### Excerpted records
* * * * *

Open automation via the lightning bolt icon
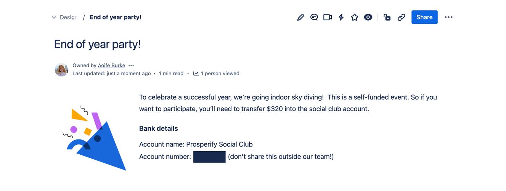The height and width of the screenshot is (191, 506). 341,17
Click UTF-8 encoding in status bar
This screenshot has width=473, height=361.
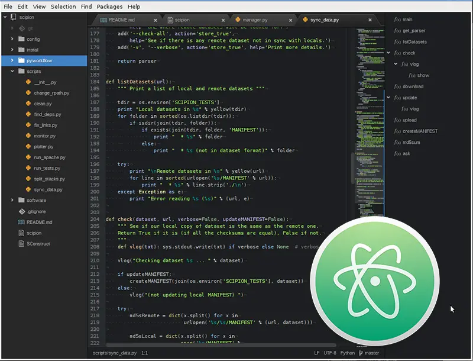coord(330,353)
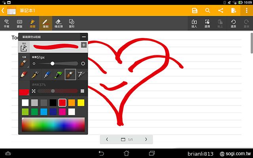Choose the green highlighter brush type
253x158 pixels.
(x=59, y=74)
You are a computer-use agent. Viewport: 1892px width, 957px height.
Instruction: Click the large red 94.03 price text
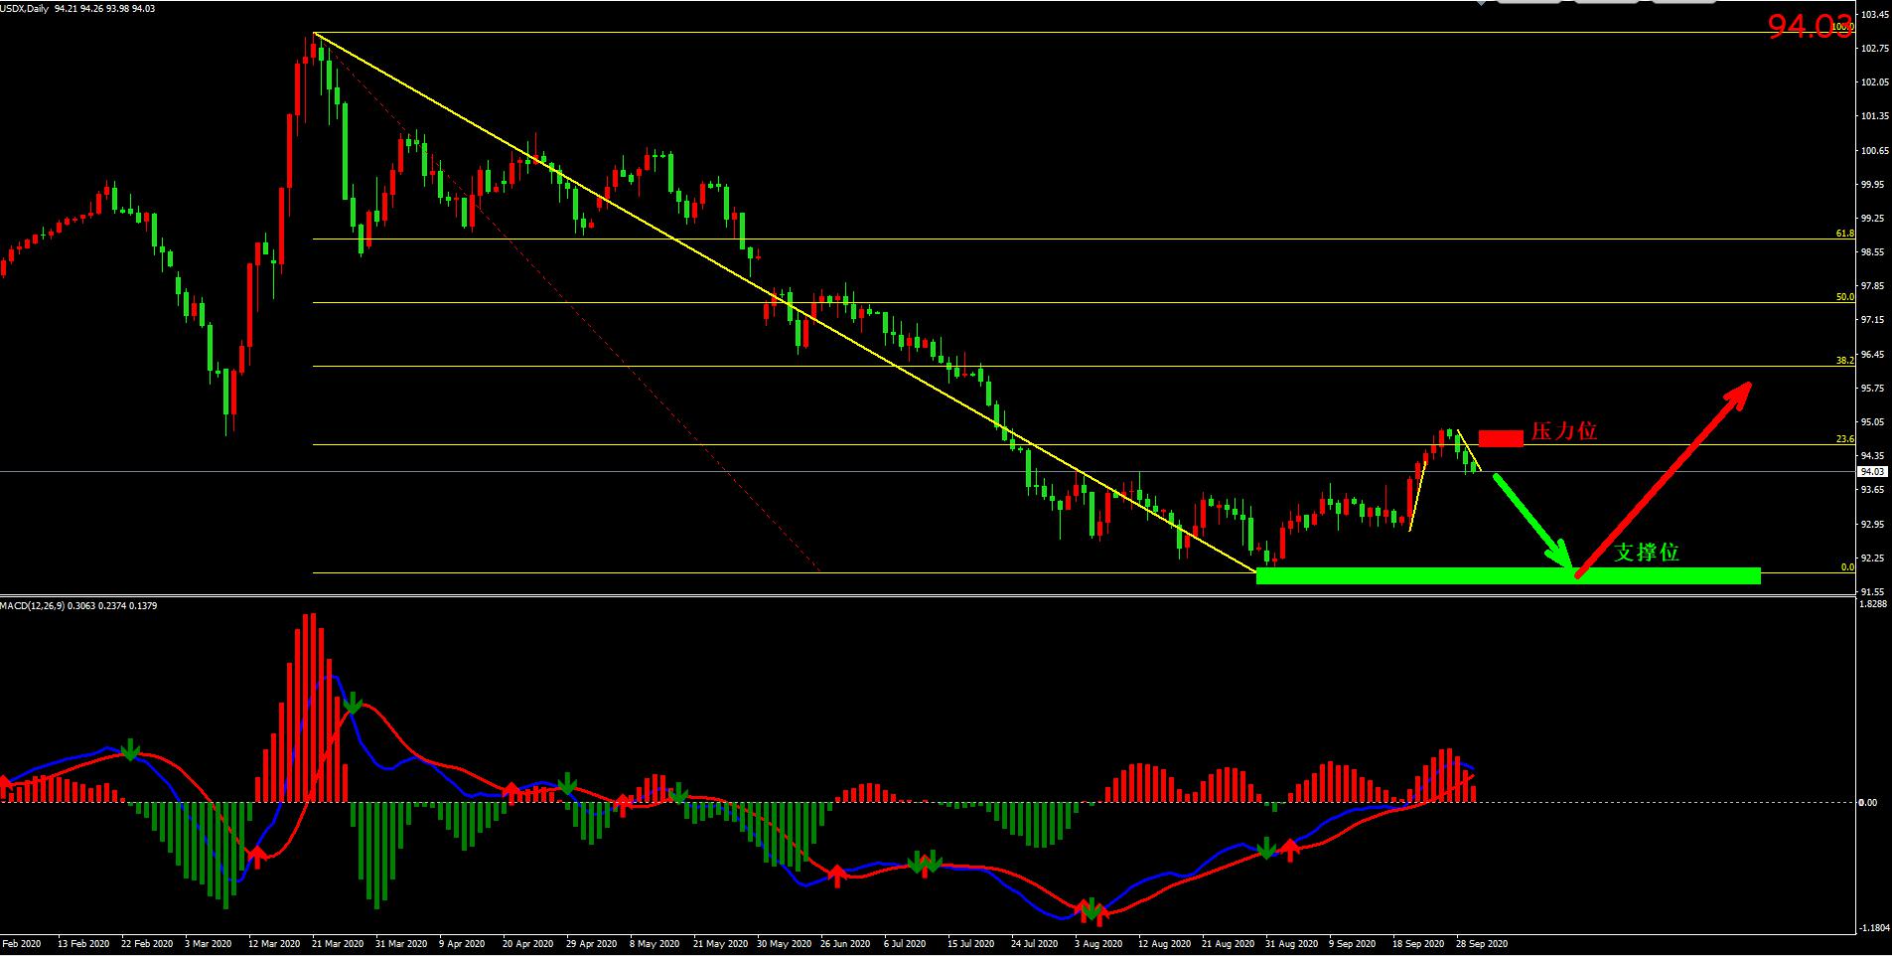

* * * * *

### Exercise requirements
Could you return all of the material above verbatim, leaving out the pictures?

### Solution to the problem
Open automation via the lightning bolt icon
The height and width of the screenshot is (191, 506). 341,17
Click UTF-8 encoding in status bar
This screenshot has width=473, height=361.
coord(330,353)
Choose the green highlighter brush type
253x158 pixels.
(x=59, y=74)
You are a computer-use agent. Viewport: 1892px width, 957px height.
Instruction: Click the large red 94.03 price text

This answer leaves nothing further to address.